The United States in 2013 possesses as system of public education that is demonstrably inferior to that of other developed nations and to the public education system it had enjoyed in 1910 when urban classrooms overcrowded with immigrant children nonetheless produced students who grew-up to become talented and highly-accomplished productive citizens. We can blame teachers, administrators, unions, school boards, the Board of Regents, the Department of Education, parents, too much TV, too many video games, and the Core Curriculum. Each, in their own manner, is less than guilt-free. Nevertheless, blaming them merely exonerates the culture from the fact that in 2013, all the lip-service and billion-dollar expenditures notwithstanding, education is not expected, rewarded, or respected the way it had hitherto been and still is in many other countries. And this distain for learning is no longer confined to the experiences of academically gifted students ostracized as nerds, geeks, and dweebs by their future minimum wage/drug rehab/correctional facility peers; in this nation where museums, art galleries, historical societies, churches, and civic organizations don’t enjoy as much funding or regard as the tobacco, gamboling, alcohol, professional sports, tattoo, pornography, and body-piercing industries. Children are growing up in households where there’s more passion and enthusiasm for celebrities, gadgets, and shopping than for math, science, books, and art. Adults, even college-educated adults, have joined what Isaac Asimov in 1980 called “the cult of ignorance” whereby tolerance, open-mindedness, and the egalitarian spirit is expressed in the notion that “my ignorance is just as good as your knowledge”.

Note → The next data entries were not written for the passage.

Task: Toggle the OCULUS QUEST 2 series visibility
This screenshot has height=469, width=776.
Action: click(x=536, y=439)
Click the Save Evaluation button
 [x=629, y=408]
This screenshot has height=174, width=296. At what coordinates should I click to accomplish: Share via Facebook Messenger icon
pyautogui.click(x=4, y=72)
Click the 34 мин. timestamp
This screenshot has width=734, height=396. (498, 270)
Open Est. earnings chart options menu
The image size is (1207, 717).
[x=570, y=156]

On a social network site on the Internet, I recently advanced four suppositions and noted their respective responses:
1. That time travel, alternative universes, and faster-than-light travel are no more scientific theories than creationism or astrology because their inability to be subjected to empirical evidence renders them intrinsically unprovable; that the existence of extraterrestrial intelligence whilst theoretically possible, is highly improbable given the multitude of complex geophysical conditions necessary for life to originate, thrive, and evolve on a planet’s surface. Respondents to this ignored the very notion of empiricism and the universality of scientific laws -fundamental scientific concepts – and proclaimed that technology would eventually make time, travel, alternative universes, and hyper-light acceleration a reality and that the laws of physics are probably not the same on other planets. This is a belief in magic, not science; a view of science shaped entirely by Hollywood script-writers rather than centuries of scientific investigation.
2. That the craftsmanship, expressiveness, and cognitive sophistication of everyday English is in decline and said decline is observable in the diminishing length and punctuation usage in sentences, the growing use of “individualized” spellings and abbreviations, the popularity of grammatically incorrect phraseologies, and the shrinking of the American vocabulary as comparing 19th Century books, newspapers, and letters with contemporary ones would indicate. Respondents to this said that all that mattered is that they are free to say whatever they want to say; individualism trumped academic standards.
3. That the relationship between religion and science is far more complex than religious fundamentalist or militant atheists would have us believe; that history is full of men of science who were also men of faith. Here respondents bombarded me with clichés, aphorisms, shibboleths, and catchphrases: the atheists calling religion ignorance and superstition and the fundamentalists denouncing science.
4. That people are entitled to their own opinions but not their own facts: Rhode Island is not larger than California, 2+2 does not equal seven, and World War One did not begin in 1902. Whilst nobody stood up to claim Rhode Island larger than California, many did parrot post-modern nonsense that “truth” is subjective, “facts” merely interpretations of a situation, and one belief or theory or idea is just a good as another.
In each of these four cases, my endeavor to affirm that such fields of learning as science, social studies, and English arrive with documented facts, established methodologies, complex dialectics, universally adopted parameters, as well as nuances and a good track record for advancing human understanding, was sneered at and the insinuation was that such an apologia is elitist, snobbish, insulting, narrow-minded, intolerant, and condescending. Projected upon me was the underlying contempt for learning that Asimov called “the cult of ignorance”.
G.K. Chesterton wrote that “there can be no discussion of reform without discussion of form”. Indeed, we cannot begin to speak of educational reform when so many adults, including those with children in school, hold knowledge is such low esteem.